When it happened to Vidal Garcia seven years ago, he thought it was a dental problem.
“So I went to my dentist and then he referred me to a specialist and then after that the specialist said ‘no, no, no, no, this is this, you have to go to a neurologist,” Garcia said.
He was diagnosed with trigeminal neuralgia, a condition that affects about 150,000 people per year.
“It’s interesting. It’s one of those diseases where you can always ask a patient if they remember exactly where it started, so it starts, it’s like and on and off switch and usually it doesn’t go away on its own,” Dr. Simon Buttrick, a neurosurgeon with Memorial Healthcare.
Buttrick said initially most patients respond to treatment with medication.

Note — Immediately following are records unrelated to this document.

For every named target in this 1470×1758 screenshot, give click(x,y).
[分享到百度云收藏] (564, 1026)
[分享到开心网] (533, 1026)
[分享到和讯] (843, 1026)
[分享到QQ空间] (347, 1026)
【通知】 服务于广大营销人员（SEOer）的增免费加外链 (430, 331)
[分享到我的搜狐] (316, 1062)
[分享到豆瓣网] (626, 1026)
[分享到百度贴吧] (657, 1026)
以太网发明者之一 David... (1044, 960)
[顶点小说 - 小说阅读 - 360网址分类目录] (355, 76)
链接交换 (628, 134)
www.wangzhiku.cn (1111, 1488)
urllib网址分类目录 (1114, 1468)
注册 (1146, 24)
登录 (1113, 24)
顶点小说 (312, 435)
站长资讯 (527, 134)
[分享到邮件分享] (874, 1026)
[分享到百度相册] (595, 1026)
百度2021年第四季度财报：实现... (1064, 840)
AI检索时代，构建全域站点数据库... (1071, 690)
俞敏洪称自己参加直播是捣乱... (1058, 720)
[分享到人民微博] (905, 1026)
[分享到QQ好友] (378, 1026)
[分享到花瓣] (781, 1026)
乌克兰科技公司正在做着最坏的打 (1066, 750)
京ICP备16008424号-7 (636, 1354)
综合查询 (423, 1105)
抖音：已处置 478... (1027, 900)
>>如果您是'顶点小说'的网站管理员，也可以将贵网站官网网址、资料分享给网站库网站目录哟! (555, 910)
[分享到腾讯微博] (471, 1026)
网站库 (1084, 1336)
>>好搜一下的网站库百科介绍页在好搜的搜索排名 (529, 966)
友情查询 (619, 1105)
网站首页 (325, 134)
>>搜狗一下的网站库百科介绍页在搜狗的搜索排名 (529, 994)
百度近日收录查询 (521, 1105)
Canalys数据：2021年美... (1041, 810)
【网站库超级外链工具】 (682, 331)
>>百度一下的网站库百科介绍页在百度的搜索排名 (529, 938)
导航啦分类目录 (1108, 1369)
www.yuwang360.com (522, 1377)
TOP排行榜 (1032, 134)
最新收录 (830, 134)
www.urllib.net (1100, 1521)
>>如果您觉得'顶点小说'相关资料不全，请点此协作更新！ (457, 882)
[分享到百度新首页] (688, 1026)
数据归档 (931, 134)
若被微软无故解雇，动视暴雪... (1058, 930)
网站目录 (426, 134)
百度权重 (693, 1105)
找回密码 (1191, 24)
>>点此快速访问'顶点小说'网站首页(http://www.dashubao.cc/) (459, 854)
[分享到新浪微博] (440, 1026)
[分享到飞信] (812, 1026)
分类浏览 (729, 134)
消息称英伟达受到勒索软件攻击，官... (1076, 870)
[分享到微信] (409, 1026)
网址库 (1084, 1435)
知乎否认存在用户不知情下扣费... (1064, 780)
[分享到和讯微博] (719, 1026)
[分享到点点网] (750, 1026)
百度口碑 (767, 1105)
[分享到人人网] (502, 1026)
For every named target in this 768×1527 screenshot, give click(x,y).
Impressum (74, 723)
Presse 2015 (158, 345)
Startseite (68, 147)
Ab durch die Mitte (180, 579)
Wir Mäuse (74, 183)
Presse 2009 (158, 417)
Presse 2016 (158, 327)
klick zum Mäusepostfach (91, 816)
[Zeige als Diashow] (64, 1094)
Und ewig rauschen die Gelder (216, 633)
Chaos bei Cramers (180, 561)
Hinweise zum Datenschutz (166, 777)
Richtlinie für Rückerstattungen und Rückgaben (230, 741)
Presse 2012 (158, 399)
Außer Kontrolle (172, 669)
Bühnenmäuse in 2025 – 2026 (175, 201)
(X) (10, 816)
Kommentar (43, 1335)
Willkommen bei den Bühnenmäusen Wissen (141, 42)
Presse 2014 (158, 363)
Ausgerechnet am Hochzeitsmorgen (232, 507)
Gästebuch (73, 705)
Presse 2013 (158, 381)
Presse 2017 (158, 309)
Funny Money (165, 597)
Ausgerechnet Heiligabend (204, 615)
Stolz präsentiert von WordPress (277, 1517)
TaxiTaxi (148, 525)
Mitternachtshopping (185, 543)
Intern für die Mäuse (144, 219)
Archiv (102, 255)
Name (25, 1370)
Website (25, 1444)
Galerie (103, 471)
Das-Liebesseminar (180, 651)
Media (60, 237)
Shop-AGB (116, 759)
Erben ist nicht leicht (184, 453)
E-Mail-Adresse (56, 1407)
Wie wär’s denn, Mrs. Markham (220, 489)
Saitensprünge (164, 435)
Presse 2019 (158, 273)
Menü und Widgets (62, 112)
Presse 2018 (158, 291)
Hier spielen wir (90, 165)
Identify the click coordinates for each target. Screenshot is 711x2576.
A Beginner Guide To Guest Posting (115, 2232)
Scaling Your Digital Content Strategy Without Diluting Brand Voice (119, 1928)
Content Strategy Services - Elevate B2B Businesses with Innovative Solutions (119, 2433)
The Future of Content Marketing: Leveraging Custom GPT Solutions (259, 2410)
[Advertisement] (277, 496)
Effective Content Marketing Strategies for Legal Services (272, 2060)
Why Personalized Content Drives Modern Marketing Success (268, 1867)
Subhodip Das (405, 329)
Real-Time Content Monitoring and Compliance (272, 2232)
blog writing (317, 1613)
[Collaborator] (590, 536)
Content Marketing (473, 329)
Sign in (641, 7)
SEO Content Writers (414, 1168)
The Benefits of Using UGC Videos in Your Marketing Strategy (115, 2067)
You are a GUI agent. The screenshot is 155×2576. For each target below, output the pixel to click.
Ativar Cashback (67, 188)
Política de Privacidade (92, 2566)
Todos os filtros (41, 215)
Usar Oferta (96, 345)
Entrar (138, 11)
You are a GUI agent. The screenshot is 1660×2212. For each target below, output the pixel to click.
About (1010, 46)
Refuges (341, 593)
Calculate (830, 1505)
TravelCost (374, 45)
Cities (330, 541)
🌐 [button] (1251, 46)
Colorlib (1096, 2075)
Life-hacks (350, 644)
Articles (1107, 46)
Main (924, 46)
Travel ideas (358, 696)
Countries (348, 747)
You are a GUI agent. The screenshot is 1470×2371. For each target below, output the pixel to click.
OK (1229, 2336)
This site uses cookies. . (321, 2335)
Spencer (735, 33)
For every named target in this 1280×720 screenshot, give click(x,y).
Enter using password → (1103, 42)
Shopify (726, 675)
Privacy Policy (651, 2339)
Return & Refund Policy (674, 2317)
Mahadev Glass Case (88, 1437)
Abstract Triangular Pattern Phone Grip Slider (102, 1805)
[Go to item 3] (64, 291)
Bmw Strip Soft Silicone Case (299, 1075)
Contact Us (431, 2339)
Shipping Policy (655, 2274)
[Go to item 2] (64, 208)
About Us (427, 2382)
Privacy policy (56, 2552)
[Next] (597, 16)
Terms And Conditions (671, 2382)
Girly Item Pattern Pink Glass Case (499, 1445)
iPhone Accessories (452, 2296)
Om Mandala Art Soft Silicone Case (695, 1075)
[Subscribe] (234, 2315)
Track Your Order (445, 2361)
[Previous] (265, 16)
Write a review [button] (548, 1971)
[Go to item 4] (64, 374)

“And about 90% of people get relief with that, but usually over the course of years either they can’t tolerate the side effects or they need additional drugs or it just stops working,” Buttrick said.
So it was for Garcia, making him a candidate for a surgical procedure called a microvascular decompression, which now can be done with a minimally invasive approach.
Surgeons address the source of the pain, focusing on an artery which is pressing on a nerve that supplies sensation to the face.
“You find the nerve you find the artery, you separate them and you put a little spacer between them,” Buttrick said.
Instead of taking several medications every day, Garcia is now down to one pill and living pain free.
“I’m so grateful for the doctor for this procedure, it really changed my life,” he said.
While the pain relief isn’t one hundred percent guaranteed, follow up data shows that five to ten years after surgery, 75 percent of patients remain symptom free.